- [SOURCE DATA]
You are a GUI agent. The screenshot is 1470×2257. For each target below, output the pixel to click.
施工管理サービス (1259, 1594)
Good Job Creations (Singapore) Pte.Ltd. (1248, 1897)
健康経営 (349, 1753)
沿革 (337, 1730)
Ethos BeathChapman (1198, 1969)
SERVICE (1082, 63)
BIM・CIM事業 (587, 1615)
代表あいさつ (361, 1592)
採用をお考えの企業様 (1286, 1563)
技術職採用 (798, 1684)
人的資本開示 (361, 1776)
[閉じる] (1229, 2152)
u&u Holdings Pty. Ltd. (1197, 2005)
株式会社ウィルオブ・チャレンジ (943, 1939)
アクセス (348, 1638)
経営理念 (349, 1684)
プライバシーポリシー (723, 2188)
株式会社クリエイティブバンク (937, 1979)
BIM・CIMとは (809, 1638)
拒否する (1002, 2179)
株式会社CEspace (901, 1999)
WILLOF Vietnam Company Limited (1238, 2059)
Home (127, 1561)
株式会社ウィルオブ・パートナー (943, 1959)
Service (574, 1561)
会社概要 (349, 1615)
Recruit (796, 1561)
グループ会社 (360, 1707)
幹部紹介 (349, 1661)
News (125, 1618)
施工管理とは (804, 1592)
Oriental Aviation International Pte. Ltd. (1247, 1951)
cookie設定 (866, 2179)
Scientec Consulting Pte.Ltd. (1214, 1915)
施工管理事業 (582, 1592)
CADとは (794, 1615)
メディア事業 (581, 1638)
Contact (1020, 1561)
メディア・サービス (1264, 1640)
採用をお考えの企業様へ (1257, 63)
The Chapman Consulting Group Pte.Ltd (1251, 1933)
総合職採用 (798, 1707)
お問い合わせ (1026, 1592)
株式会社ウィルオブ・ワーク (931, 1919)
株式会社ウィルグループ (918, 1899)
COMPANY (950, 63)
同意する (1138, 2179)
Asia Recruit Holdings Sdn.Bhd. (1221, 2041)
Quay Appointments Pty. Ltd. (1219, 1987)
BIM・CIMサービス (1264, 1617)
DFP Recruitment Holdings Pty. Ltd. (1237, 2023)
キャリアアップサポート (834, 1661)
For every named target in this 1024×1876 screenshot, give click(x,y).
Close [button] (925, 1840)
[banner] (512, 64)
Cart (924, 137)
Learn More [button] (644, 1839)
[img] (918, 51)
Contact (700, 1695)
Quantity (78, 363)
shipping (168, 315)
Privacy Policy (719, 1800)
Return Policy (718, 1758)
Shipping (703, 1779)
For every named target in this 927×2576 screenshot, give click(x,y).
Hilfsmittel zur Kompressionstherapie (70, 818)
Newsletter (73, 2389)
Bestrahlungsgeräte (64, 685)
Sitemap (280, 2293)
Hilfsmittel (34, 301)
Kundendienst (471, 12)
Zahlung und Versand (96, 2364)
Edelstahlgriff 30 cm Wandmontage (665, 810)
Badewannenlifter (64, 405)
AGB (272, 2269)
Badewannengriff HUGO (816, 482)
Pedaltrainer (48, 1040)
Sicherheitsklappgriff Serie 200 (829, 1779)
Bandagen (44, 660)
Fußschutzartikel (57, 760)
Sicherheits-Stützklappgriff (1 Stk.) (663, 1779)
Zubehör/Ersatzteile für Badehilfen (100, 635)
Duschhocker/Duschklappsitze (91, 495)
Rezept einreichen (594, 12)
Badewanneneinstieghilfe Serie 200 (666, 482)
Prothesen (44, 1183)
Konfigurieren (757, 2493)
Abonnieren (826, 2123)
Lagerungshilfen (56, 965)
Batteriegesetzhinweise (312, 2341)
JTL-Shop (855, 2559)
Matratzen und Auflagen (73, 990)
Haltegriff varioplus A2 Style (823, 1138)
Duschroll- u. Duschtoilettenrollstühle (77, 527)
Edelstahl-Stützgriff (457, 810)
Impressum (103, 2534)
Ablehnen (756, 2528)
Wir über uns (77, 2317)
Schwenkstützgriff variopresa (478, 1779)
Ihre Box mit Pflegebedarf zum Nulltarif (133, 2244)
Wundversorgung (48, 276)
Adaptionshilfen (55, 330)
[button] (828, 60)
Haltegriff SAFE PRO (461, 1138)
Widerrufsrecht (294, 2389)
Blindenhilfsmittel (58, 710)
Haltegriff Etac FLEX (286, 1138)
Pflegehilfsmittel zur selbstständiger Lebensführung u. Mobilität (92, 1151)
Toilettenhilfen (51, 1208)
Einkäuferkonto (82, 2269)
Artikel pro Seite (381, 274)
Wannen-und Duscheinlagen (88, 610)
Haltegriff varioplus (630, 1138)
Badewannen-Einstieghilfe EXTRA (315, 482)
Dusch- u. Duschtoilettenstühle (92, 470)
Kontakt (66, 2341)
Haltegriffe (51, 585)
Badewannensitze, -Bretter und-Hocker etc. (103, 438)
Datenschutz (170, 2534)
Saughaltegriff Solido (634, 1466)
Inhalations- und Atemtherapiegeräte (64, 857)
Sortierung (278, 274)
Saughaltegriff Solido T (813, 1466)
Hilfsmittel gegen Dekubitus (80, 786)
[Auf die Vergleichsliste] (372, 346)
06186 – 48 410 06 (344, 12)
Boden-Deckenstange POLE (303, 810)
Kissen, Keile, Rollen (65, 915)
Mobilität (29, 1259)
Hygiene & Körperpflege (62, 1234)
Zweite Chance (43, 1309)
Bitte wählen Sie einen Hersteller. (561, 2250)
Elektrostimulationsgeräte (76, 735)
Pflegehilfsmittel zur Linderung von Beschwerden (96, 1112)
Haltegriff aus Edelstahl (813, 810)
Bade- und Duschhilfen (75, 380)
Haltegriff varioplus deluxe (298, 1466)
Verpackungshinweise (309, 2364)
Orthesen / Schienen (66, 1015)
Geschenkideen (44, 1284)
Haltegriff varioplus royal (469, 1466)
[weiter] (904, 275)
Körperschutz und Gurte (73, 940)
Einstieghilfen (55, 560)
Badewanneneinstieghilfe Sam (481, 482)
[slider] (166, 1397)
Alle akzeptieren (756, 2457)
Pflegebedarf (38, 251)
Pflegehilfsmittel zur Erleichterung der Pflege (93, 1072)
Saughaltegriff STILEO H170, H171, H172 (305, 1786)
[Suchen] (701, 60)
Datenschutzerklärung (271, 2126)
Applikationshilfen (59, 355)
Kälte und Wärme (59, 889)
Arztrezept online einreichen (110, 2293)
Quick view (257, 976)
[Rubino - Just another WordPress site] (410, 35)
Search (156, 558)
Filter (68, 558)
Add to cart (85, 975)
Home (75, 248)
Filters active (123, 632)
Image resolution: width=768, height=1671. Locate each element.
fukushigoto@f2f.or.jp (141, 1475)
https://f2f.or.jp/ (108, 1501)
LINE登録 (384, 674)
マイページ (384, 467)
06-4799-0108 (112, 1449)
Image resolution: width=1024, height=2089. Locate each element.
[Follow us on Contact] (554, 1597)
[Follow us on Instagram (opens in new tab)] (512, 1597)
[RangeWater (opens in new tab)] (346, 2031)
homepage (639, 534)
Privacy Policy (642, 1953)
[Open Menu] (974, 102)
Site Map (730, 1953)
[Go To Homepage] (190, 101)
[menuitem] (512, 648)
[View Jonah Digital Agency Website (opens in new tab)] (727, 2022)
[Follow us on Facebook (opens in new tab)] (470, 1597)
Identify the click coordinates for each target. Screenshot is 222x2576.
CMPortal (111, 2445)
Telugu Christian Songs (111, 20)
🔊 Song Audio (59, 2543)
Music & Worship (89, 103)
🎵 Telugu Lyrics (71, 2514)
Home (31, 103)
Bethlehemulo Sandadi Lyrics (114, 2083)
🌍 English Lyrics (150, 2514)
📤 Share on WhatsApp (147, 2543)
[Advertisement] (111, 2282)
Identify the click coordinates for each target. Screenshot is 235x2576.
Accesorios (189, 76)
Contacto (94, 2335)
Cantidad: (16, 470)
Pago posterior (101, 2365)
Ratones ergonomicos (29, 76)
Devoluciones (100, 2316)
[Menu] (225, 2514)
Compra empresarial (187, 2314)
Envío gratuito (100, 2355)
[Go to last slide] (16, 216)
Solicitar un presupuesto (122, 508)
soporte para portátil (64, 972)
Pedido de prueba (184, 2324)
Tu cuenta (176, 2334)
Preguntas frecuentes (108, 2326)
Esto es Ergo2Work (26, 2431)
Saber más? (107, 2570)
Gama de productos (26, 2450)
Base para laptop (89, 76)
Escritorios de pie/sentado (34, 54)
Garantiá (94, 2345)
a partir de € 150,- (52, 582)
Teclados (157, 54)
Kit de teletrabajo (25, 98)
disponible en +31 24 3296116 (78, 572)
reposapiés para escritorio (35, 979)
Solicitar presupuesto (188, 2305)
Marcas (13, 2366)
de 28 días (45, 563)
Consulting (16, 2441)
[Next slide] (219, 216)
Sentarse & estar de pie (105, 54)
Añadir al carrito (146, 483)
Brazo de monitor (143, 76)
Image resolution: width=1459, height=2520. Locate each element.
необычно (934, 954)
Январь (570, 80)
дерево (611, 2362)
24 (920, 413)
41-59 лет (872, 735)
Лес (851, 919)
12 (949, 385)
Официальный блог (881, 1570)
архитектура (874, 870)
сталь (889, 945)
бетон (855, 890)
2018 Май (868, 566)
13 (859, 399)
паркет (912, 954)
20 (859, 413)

- [EXERCISE DESCRIPTION]
The lines above starting at the one that contains "Elektrostimulationsgeräte (76, 735)" and ending at the one that contains "Quick view (257, 976)" must be transcribed exactly, and no other lines may appear.

- [FINISHED EXERCISE]
Elektrostimulationsgeräte (76, 735)
Pflegehilfsmittel zur Linderung von Beschwerden (96, 1112)
Haltegriff aus Edelstahl (813, 810)
Bade- und Duschhilfen (75, 380)
Haltegriff varioplus deluxe (298, 1466)
Verpackungshinweise (309, 2364)
Orthesen / Schienen (66, 1015)
Geschenkideen (44, 1284)
Haltegriff varioplus royal (469, 1466)
[weiter] (904, 275)
Körperschutz und Gurte (73, 940)
Einstieghilfen (55, 560)
Badewanneneinstieghilfe Sam (481, 482)
[slider] (166, 1397)
Alle akzeptieren (756, 2457)
Pflegebedarf (38, 251)
Pflegehilfsmittel zur Erleichterung der Pflege (93, 1072)
Saughaltegriff STILEO H170, H171, H172 (305, 1786)
[Suchen] (701, 60)
Datenschutzerklärung (271, 2126)
Applikationshilfen (59, 355)
Kälte und Wärme (59, 889)
Arztrezept online einreichen (110, 2293)
Quick view (257, 976)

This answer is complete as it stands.